■ Excerpted text ■

-=-=-

W3C home > Mailing lists > Public > public-wai-evaltf@w3.org > September 2011

AW: Requirements draft

From: Kerstin Probiesch <k.probiesch@googlemail.com>
Date: Mon, 12 Sep 2011 15:33:43 +0200
To: "'Detlev Fischer'" <fischer@dias.de>, <public-wai-evaltf@w3.org>
Message-ID: <4e6e0998.4121df0a.3a04.2d7f@mx.google.com>
Hi again Detlev, all,

I don't get the point. Pat of a methodology is always managing variance. Especially for that we need to follow the three main Criteria of Quality for tests. Reliability has different levels (I'm not sure if this is the correct word for what I mean), e.g. high, low, no and of course we deal always with the question: is it "reliable enough"? This just for this Criteria. I think this was meant by "within a given tolerance", which *is* managing variance. 

Kerstin

> -----Ursprüngliche Nachricht-----
> Von: public-wai-evaltf-request@w3.org [mailto:public-wai-evaltf-
> request@w3.org] Im Auftrag von Detlev Fischer
> Gesendet: Montag, 12. September 2011 14:16
> An: public-wai-evaltf@w3.org
> Betreff: Re: Requirements draft
> 
> Hi Kerstin, hi everyone else,
> 
> my point was simply that empirically, I think replicability of
> something
> as complex as evaluating a website against WCAG 2.0 will be the
> exception even in the best of circumstances. That does not mean I am
> against trying to define a common basis (a methodology for testing).

-=-=-

■ Information shown ■
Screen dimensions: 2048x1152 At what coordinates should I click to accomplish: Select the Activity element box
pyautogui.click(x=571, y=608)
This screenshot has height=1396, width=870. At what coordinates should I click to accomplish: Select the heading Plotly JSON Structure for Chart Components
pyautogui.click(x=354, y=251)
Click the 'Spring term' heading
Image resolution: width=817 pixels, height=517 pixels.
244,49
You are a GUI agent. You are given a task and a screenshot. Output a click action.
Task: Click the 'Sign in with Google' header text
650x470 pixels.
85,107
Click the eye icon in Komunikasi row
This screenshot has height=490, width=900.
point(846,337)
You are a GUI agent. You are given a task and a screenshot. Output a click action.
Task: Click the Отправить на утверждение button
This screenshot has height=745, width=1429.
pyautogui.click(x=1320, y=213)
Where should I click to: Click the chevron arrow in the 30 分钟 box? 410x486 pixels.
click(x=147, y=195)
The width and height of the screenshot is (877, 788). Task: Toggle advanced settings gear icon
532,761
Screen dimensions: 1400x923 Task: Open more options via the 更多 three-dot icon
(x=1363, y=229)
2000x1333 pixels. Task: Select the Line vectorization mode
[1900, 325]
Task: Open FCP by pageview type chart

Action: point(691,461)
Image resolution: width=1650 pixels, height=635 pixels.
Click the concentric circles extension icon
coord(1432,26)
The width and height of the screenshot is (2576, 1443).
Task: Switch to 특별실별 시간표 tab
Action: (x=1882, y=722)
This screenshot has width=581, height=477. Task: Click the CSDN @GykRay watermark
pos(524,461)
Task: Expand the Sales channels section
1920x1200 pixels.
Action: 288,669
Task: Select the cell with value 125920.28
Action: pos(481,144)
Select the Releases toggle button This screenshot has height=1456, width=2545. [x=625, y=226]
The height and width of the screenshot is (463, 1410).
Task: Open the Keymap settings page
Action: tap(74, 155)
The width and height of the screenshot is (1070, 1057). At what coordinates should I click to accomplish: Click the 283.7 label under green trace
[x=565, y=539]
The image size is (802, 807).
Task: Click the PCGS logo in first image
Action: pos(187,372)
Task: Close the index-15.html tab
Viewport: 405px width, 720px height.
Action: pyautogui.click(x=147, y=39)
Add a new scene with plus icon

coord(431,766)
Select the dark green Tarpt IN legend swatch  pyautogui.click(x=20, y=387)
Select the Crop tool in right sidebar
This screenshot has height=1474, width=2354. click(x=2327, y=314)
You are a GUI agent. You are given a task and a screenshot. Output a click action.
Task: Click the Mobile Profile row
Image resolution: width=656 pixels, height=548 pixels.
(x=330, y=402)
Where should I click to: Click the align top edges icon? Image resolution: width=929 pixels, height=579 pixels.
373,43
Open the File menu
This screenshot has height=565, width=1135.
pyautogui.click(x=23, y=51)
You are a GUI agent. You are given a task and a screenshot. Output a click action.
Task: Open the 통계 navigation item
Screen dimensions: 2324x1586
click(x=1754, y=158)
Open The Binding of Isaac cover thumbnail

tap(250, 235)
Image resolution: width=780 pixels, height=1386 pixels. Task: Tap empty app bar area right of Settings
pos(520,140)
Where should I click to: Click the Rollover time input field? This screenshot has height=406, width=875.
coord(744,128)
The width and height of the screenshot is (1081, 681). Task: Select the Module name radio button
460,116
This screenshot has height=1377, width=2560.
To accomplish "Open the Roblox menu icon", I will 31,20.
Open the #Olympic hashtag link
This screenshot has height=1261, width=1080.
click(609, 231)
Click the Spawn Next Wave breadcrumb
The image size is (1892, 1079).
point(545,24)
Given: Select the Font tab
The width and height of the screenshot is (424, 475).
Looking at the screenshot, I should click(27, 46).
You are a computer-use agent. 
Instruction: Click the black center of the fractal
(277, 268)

-=-=-

■ Set task 1 ■
In the mailing-list message on the requirements draft, what does Kerstin say the phrase "within a given tolerance" amounts to?
■ Set task 2 ■
Extend the mailing-list message on the requirements draft, picking up immediately after its final sentence.

■ Written answer 1 ■
Managing variance.

■ Written answer 2 ■
> However, I believe our methodology cannot and should not be as
> deterministic as a standard like HTML or CSS. Every process involving a
> large amount of human experience and contextual judgement will produce
> variance in results. I think the methodology should *manage* rather
> than
> will away this variance, e.g., by coming up with credible ways of
> aggregating / arbitraiting / validating human testing results. So I
> believe looking critically at requirements for unique interpretation
> and
> replicability is the exact opposite of being content with "Tipps for
> testing" - it actually raises the bar by checking theory against the
> reality of testing complex, real-word sites.
> 
> Detlev
> 
> Am 12.09.2011 13:47, schrieb Kerstin Probiesch:
> > Hi Detlev, all,
> >
> > I commented already most of the suggested Requirements. Just a few
> words as a comment to Detlev's comments and just for two Requirements.
> Please see the other comments from Detlev in his mail and my other
> comments also (in a few day). Sorry for going this was, but I want to
> comment two very important points in one paragraph.
> >
> > If we would drop R04 we would fail in the minimum one international
> Criteria for the quality of tests in general: Reliability. To drop R03
> is critical for the second Criteria for the quality of tests:
> Objectivity. Without Reliability no Validity which is the third
> important Criteria. If just one Criteria fails the W3C can't claim the
> evaluation methodology as standardized. The result of our work will be
> a *non-standardized* evaluation methodology as a Recommendation coming
> from W3C as main international *standards* organization. I fear the
> result of our work will then have the character of some "Tipps for
> testing".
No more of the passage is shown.